CLOSE AD ×

AN visits TERREMOTO, designers of landscapes both conceptual and principled

On The Ground

AN visits TERREMOTO, designers of landscapes both conceptual and principled

For Marinship in Sausalito, California, TERREMOTO surrounded temporary studios with a kit-of-parts. (Caitlin Atkinson)

California landscape firm TERREMOTO enjoys scrambling people’s expectations of what landscape design can be. It does so partly by refusing to adopt a house style and instead opting for a disparate vision.

“We try to make projects that are about ideas and concepts, which allows our projects to look different,” said TERREMOTO cofounder David Godshall.

What’s more, Godshall suggested, the underlying order or systems in the firm’s landscapes, gardens, backyard terraces, and more are often inscrutable.

“We as a civilization and as a design office need to acknowledge that perhaps the way we’ve been building our cities and building our gardens and making landscapes might be wrong, given the perilous state of the world. I think there is an opportunity to embrace illegibility and prioritize ecology over a design that’s easy to read,” Godshall said.

The 15-person office, led by Godshall in Los Angeles and Alain Peauroi in San Francisco, has completed mostly small-scale residential projects and is now turning to larger work while maintaining its distinctive approach.

“We just had this interesting, wonderful heart-to-heart as an office where we decided we need to double down on ethics right now and not promise clients inappropriate things and not bow to the whims of rich people and really focus on building gardens that we believe in,” Godshall said.

That doesn’t mean that the studio is moving away from its conceptual foundations.

“You can make a garden that’s conceptual and principled at the same time,” Godshall said. “The two aren’t mutually exclusive for any reason.”

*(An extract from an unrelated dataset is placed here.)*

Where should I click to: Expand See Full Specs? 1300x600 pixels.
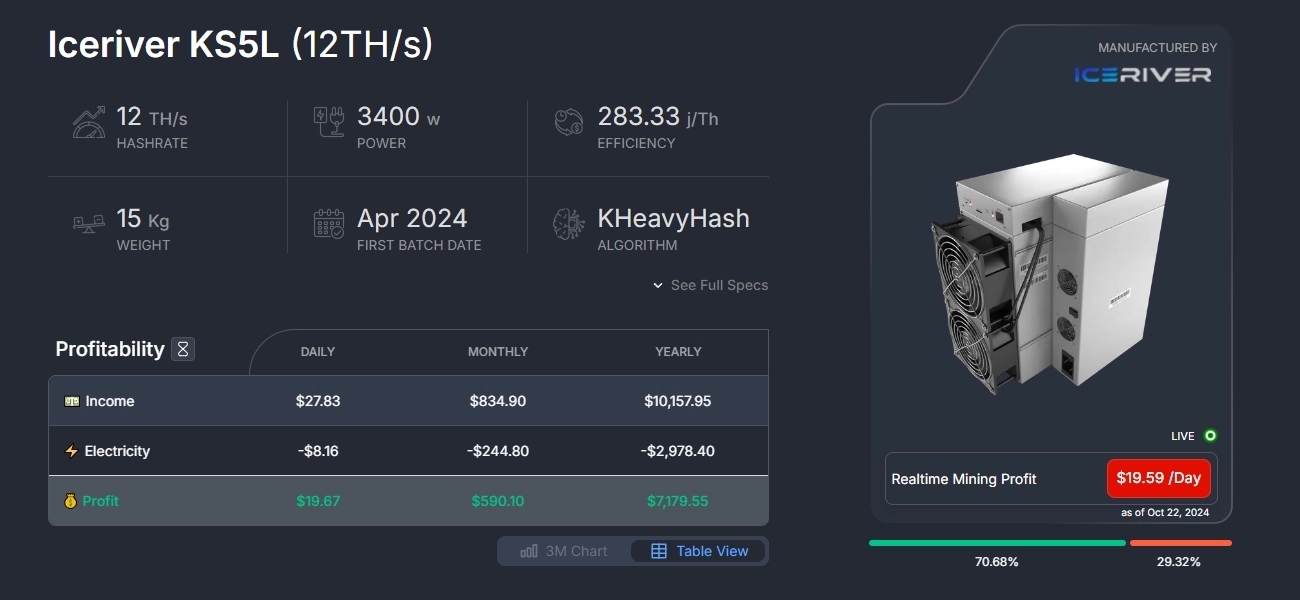click(x=710, y=285)
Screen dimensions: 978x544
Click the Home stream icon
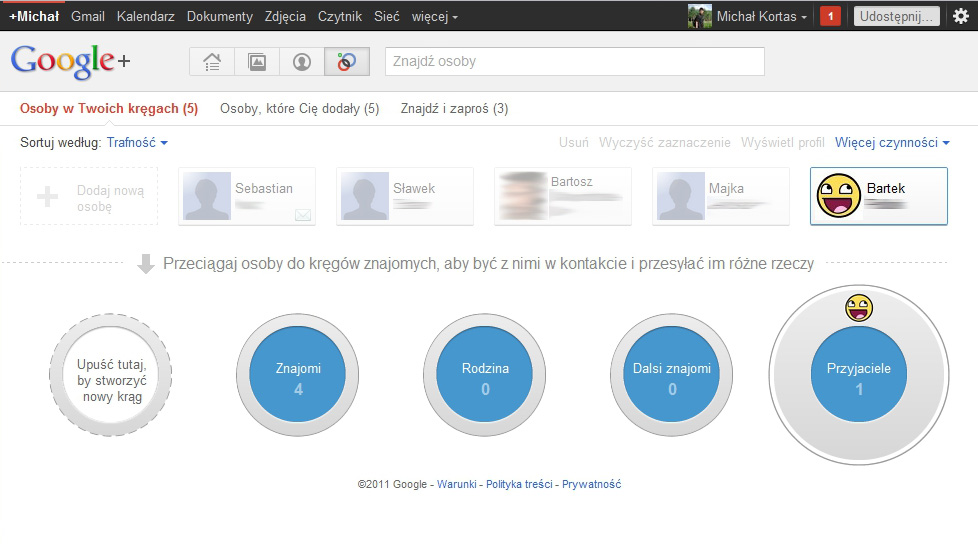212,62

As TERREMOTO’s recent work shows, the studio’s members have no problem toying with the norms of their profession.

Marinship

Shipping containers outside of an impromptu urban park
(Caitlin Atkinson)

For the long-term temporary use of a lot in Sausalito, California, that might be more permanently developed in the coming decade, TERREMOTO deployed a landscape kit of parts informally around the site. The resulting space, which surrounds temporary artist studios in shipping containers, has a high-low duality. The loose array of potted trees, boulders, and sculptural benches scattered across a gravel bed is “like a Japanese garden that can float and drift as the site takes shape,” Godshall said. “And it’s also, to be honest, kind of a big parking lot.” The project began in 2018 and is still evolving.

Forest House

A wooden pathway through the woods
The delicate pathway of Forest House (David Godshall)

For this project from 2015, a client wanted a pathway to connect cabins in a Northern California forest where the ground is dust in the summer and turns to mud whenever it rains. The client wanted to disturb the precarious landscape as little as possible and also conserve materials. To accomplish such a delicate operation, “we realized that the only way to successfully create what we needed to create was to design and build it on-site,” Godshall said. “Even a good survey doesn’t capture the nuance of a forest floor.”

Test Plot

People weeding an overgrown plot from TERREMOTO
(Courtesy TERREMOTO)

TERREMOTO began this self-funded project last winter in Los Angeles’s Elysian Park near the studio’s Echo Park office. With the approval of the city’s department of parks and recreation and in coordination with landscape maintenance company Saturate L.A. and the Citizens Committee to Save Elysian Park, the firm is rejuvenating small patches of a landscape “that was once native and ecologically meaningful and has since been destroyed and pillaged through human manipulation,” Godshall said. The work includes weeding out invasive species, not by using chemical herbicides but by relying on extensive manual labor. The group has started work on four plots so far with plans to expand to more this winter.

Platform Park

People in an underpass park
Platform Park (Stephen Schauer)

The owners of a mall in Culver City, California, next to the Los Angeles Metro’s Expo Line were interested in developing a nearby plot of land beneath the elevated light rail tracks into a usable public space. TERREMOTO designed Platform Park, as the space is now known, by embracing the tough site’s constraints. Plantings sit in raised beds above the poor-quality existing soil, and boulders are clustered around the railway’s concrete piers, as though the infrastructure were emerging from a natural rock formation. Appropriately for a site integrated into a regional transit network, the designers sourced most of the project’s materials from within 100 miles of the park, which opened last year.